■ **PROVIDED TEXT**

Start of Block

# Astronomical Timer



## frenchelectrican (Mar 15, 2007)

Just hang on one of our member is well verised with it and yes the astronomical timer can replace the photocell.

he will chime in and fill you the details what you need to know.


----------



## Southeast Power (Jan 18, 2009)

Spark Master said:


> Any one have real world experience with astronomical timer's??
> Can they really replace a photocell ?
> 
> Are they that accurate with dusk dawn?


They work perfectly and, much cheaper then they were. You set them up according to your latitude and it takes care of everything.

Im not convinced that they are better than a photocell for dusk to dawn operation.
Best use:
We use them for site lighting to come on at dawn, stay on until, lets use midnight as an example, and then in the morning if necessary depending on the month of the year.


----------



## drspec (Sep 29, 2012)

Ive used a lot of them over the years and they work great

easy to set up and can be used manually as well


----------



## splatz (May 23, 2015)

This one is made by a participant here, MikeFL 

http://www.gpslightlock.com/ 

It uses GPS for position AND time so it 'knows' when dawn and dusk are based on your location, and it 'knows' what time it is, very accurately, without setting the time. 

Some feel there may be places where a photocell is better - you want the lights to come on earlier on an overcast day or etc., but for me, I'd much rather the accuracy, consistency, etc. Like most things, they don't make photocells like they used to.


----------



## MikeFL (Apr 16, 2016)

Thank you everyone for the mention. We're not supposed to hawk our own goods on this site so I'll ask that anyone who wants info please visit our website or give us a call. 

Thanks!


----------



## Corysan (Jan 20, 2017)

http://www.intermatic.com/en-us/graesslin/time-switch-technology/din-rail-time-switches/talento-371-pro-039600021

Installed this in a compressor that did't have enough "events" for the customer's needs. Excellent price, excellent functionality. Limited for even moderate lighting applications though.

The thing is with a full-blown astronomic lighting controller, a photo eye is more precise than the dusk-to-dawn setting. The controllers typically work very well, but if you use a photo-eye as an input to the controller it enhances performance a bit. The downfall of photo-eyes is that they sense light regardless of time. If it is dark enough, they will change state, etc.

Have not used the GPS Lightlock so cannot speak to that one. Typically, astro-controllers
use GPS coordinates, but in a range. Some use time zones. Depending on the price range of the unit it may be rather "loose" concerning activation time. Usually you can add or subtract time from the dusk-to-dawn settings, though. Say +/- 999 minutes.


----------



## daveEM (Nov 18, 2012)

Yeah I get rid of those photocells and put the timers. They work great. I use (requires neutral)...

*Aube T1072-3W-B*...
http://www.aubetech.com/products/produitsDetails.php?noProduit=165&noLangue=2

*Honeywell Econoswitch RPLS740B1008/U*...
http://www.honeywellstore.com/store/products/honeywell-econoswitch-7-day-solar-programmable-light-switch-timer-white.htm

^^ same company (not sure who owns who) so same unit.

End of Block

■ **RECORDS**
Start of Block

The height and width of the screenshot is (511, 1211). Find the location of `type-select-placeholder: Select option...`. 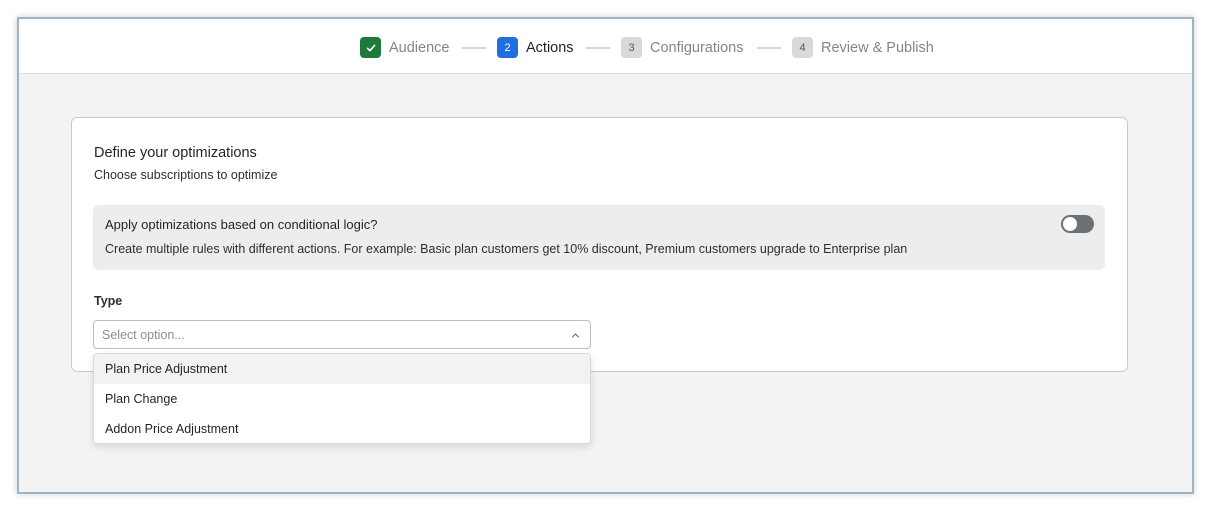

End of Block
Start of Block

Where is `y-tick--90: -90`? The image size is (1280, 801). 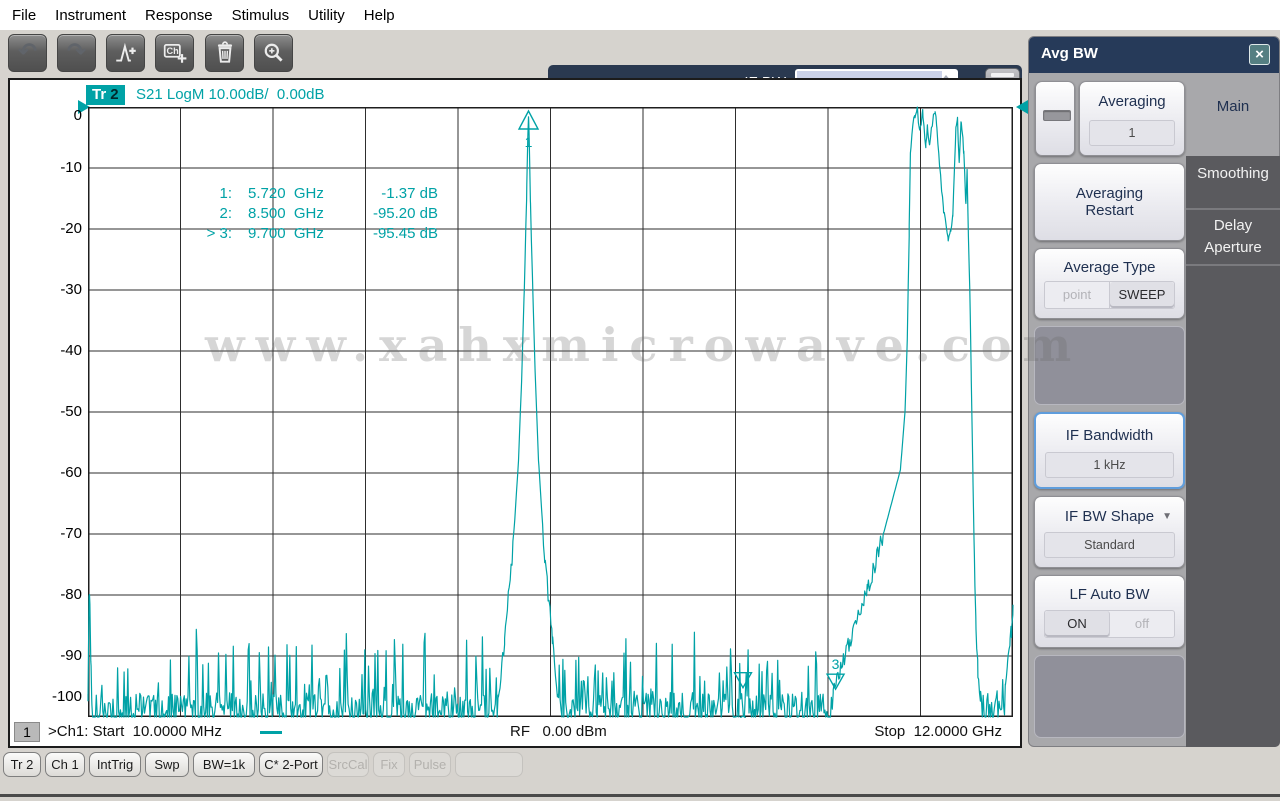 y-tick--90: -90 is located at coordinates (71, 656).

End of Block

■ **TASK REQUIREMENTS**
1. List the usernames that head the individual posts in the astronomical timer forum thread.
2. Continue the astronomical timer forum thread from the point where it stops.

■ **RESULTS**
1. frenchelectrican, Southeast Power, drspec, splatz, MikeFL, Corysan, daveEM

2.
Like others say you set the lat & long, daylight savings, +/- 90 minutes and you are good to go.

Got tired of photocells on in the middle of a cloudy day, trees overgrowing them, etc.


----------



## Signal1 (Feb 10, 2016)

I have several in place for roadway lighting and train platforms. 

Work great.


----------



## jbl (Mar 24, 2017)

I'm using Sinope product in my house and in my work.

http://www.sinopetech.com/en/boutiq...n/light-switch-wireless-communication-1800-w/

Work great.


----------



## MechanicalDVR (Dec 29, 2007)

jbl said:


> I'm using Sinope product in my house and in my work.
> 
> http://www.sinopetech.com/en/boutiq...n/light-switch-wireless-communication-1800-w/
> 
> Work great.


Looks decent.

Welcome aboard! Enjoy your ride here.


----------



## BlueOval5272 (Jul 25, 2015)

We use Intermatic brand and haven't had an issue yet. Easy to set up, single pole or 3way, doesn't require a neutral. All around they've been excellent and haven't had a single call back because the timer were off or functioning incorrectly 


Sent from my iPhone using Tapatalk


----------



## B-Nabs (Jun 4, 2014)

I'm often asked to install "photocell on, timeclock off" schemes for things like outdoor signage, which to me makes no sense. With a good astro clock I don't see the need for the photocell at all. 

Sent from my SM-G920W8 using Tapatalk


----------



## MikeFL (Apr 16, 2016)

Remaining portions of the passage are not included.